(EXERCISE INPUT Opens)

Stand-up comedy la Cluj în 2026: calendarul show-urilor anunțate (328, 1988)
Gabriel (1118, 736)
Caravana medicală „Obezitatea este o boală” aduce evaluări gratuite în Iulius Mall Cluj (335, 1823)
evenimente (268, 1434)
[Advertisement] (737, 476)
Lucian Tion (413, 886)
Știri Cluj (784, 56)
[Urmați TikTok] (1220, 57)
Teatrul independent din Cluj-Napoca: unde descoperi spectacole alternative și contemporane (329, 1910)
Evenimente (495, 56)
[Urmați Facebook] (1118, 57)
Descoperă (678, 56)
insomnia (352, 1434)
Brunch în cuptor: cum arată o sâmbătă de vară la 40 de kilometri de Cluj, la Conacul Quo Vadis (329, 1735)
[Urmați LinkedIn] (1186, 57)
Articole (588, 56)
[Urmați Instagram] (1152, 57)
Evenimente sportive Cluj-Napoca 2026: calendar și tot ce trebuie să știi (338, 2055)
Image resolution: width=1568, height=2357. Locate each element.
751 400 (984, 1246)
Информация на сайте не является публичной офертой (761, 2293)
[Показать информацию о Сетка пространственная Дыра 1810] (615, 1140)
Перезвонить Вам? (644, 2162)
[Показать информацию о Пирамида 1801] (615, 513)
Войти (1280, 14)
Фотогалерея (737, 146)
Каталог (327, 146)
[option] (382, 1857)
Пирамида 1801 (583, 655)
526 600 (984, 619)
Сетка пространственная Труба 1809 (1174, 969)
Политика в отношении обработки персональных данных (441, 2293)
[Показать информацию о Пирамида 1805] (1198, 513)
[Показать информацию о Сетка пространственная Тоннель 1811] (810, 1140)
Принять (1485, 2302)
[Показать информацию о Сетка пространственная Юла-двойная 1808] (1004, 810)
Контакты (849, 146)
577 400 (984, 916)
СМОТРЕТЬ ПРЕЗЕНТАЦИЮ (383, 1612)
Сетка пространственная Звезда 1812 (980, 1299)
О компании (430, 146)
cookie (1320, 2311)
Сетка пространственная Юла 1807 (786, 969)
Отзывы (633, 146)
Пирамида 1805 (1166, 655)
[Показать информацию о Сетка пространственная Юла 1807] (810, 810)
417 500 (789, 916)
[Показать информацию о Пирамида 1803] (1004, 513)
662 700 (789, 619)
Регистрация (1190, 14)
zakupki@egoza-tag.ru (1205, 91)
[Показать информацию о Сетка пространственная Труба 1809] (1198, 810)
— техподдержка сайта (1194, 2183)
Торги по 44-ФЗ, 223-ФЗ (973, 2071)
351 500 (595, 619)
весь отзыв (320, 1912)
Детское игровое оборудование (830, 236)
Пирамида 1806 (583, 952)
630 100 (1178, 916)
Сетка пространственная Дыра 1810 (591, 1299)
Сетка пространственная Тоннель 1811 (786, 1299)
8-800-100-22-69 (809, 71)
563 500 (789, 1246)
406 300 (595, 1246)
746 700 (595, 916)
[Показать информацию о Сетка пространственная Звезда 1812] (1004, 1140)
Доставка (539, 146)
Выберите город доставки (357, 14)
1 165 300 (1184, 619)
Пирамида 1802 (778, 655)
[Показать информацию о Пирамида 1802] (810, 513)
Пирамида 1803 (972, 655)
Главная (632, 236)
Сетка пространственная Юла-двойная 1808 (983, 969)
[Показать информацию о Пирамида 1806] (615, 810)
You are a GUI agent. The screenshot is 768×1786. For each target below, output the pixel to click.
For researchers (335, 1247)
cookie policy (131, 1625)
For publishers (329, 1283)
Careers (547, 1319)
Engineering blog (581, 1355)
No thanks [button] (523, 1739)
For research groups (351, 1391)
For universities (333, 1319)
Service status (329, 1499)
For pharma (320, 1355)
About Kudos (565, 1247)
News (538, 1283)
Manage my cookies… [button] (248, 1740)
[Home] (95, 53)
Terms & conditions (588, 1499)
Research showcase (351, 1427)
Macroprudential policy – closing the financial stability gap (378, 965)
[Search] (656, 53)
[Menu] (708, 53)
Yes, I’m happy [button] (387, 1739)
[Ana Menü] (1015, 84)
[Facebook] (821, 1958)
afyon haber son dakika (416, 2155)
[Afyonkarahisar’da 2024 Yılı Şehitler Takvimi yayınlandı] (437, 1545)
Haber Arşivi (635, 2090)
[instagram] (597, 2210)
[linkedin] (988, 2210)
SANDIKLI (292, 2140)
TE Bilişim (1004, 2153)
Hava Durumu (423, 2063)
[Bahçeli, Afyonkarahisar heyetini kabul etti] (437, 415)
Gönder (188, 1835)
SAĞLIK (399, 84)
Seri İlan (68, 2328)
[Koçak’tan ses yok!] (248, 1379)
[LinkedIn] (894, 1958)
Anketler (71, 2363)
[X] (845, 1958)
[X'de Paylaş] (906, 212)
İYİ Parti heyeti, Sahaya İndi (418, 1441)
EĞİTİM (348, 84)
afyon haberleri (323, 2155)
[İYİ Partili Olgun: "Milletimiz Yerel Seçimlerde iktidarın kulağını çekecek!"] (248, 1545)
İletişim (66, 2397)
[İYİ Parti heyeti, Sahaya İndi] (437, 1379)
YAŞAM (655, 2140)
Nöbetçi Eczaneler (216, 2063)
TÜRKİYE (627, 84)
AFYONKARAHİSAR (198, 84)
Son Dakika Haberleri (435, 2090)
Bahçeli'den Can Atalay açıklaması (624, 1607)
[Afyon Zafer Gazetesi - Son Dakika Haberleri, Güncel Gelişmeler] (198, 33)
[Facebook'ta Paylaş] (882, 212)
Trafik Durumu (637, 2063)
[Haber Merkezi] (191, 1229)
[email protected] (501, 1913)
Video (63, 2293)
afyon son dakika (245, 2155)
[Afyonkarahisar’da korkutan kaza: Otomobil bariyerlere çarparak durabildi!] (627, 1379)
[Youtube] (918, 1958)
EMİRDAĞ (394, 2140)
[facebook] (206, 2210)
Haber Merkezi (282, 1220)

(EXERCISE INPUT Closes)

**ASSIGNMENT:**
Everything from the line with "[email protected] (501, 1913)" through the final line of the entries above must be duplicated exactly; both ends belong, and no other line does.

**PROBLEM SOLUTION:**
[email protected] (501, 1913)
Video (63, 2293)
afyon son dakika (245, 2155)
[Afyonkarahisar’da korkutan kaza: Otomobil bariyerlere çarparak durabildi!] (627, 1379)
[Youtube] (918, 1958)
EMİRDAĞ (394, 2140)
[facebook] (206, 2210)
Haber Merkezi (282, 1220)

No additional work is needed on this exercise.